# start of Records for processing

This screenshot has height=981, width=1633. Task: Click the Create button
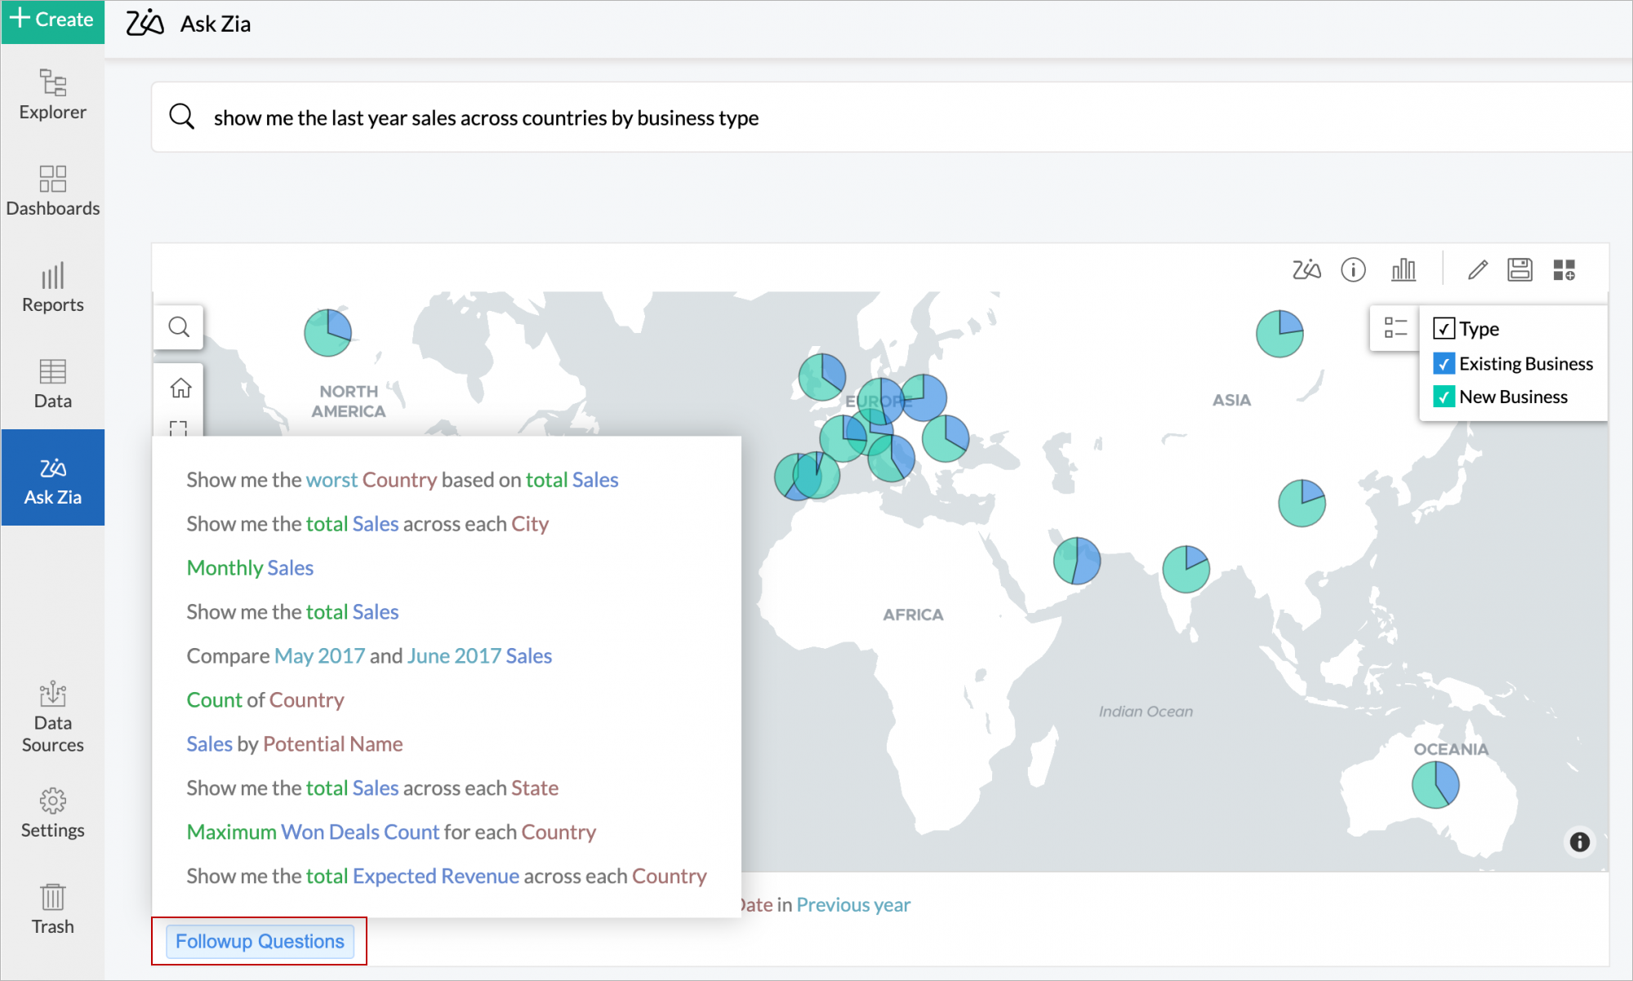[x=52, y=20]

# end of Records for processing
# start of Records for processing

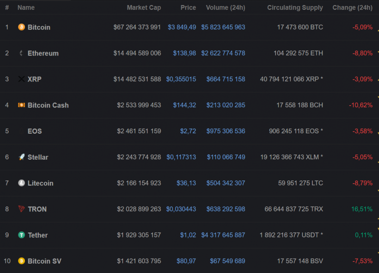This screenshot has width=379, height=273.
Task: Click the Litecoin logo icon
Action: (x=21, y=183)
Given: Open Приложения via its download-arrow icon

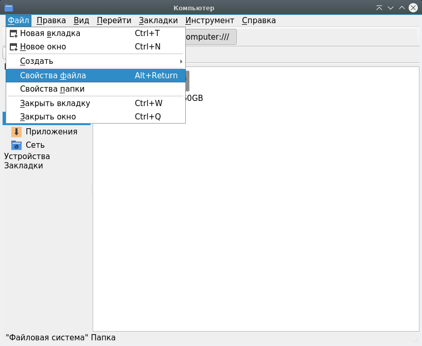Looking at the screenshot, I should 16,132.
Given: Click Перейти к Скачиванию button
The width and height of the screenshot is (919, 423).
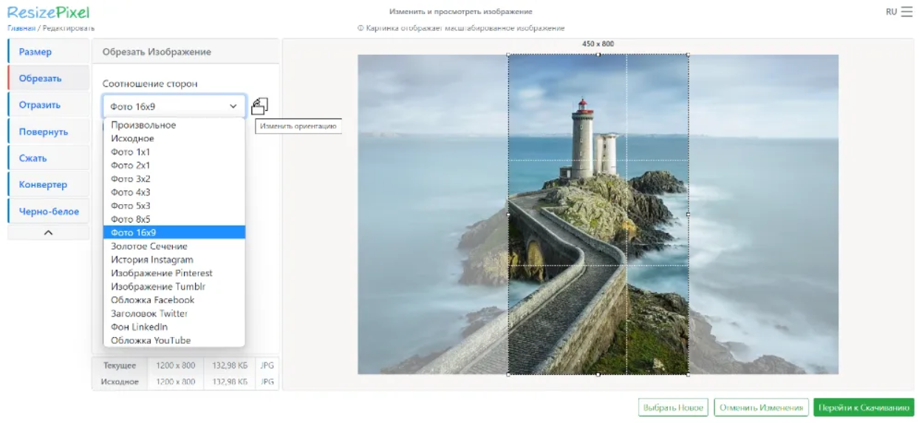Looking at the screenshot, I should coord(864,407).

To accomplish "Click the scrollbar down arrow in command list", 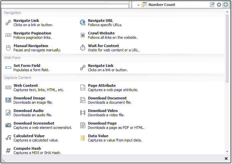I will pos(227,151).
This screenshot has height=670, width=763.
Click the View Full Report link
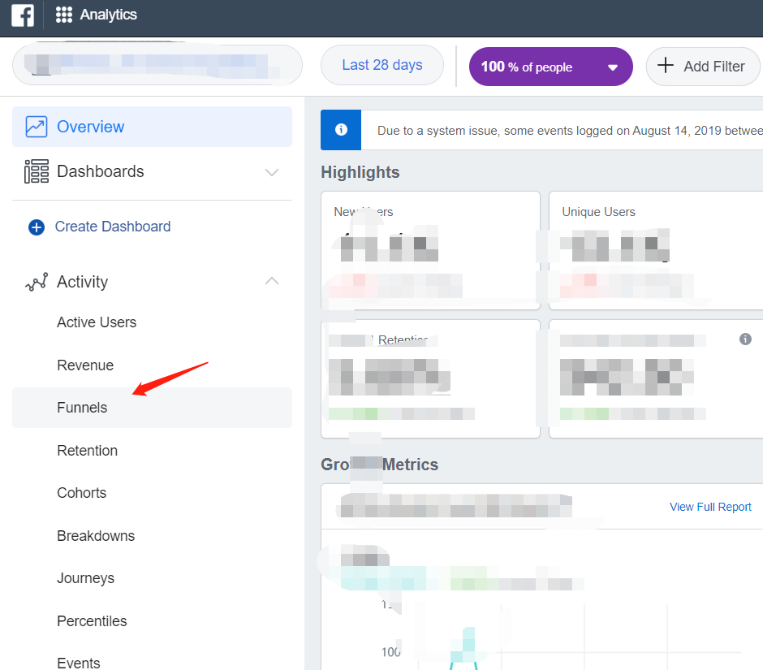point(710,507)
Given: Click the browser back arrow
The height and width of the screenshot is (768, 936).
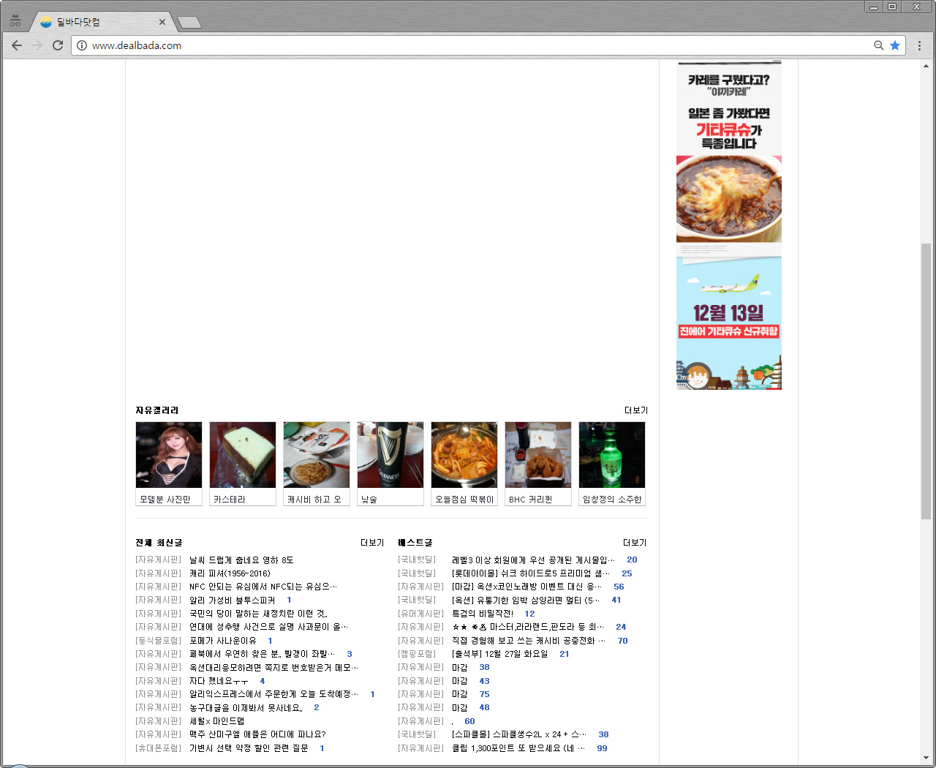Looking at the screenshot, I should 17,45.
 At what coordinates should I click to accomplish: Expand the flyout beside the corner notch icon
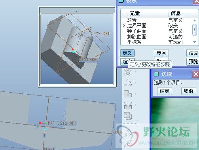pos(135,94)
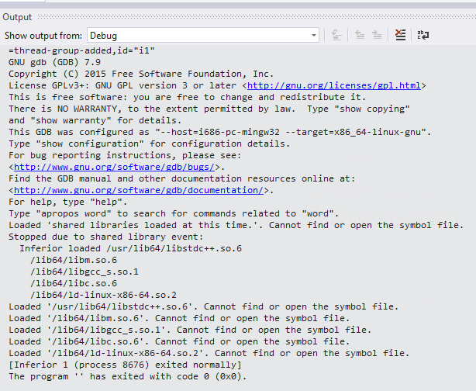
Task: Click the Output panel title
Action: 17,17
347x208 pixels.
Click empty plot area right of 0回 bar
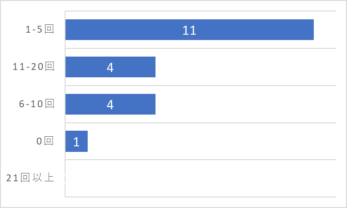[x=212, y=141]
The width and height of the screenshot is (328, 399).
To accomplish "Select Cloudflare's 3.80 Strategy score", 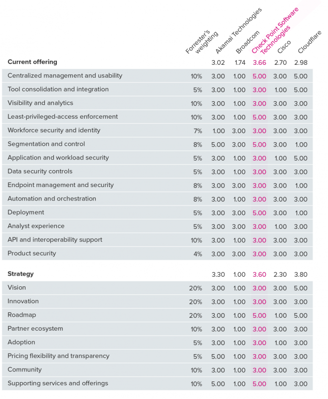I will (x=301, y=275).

# end of Records for processing

● **Problem to solve**
Can you transcribe the data above, starting at the line containing "This screenshot has height=981, width=1633." and ending at the line containing "[x=52, y=20]", with both of those lines included and the pictures left out?

● **Solution**
This screenshot has height=981, width=1633. Task: Click the Create button
[x=52, y=20]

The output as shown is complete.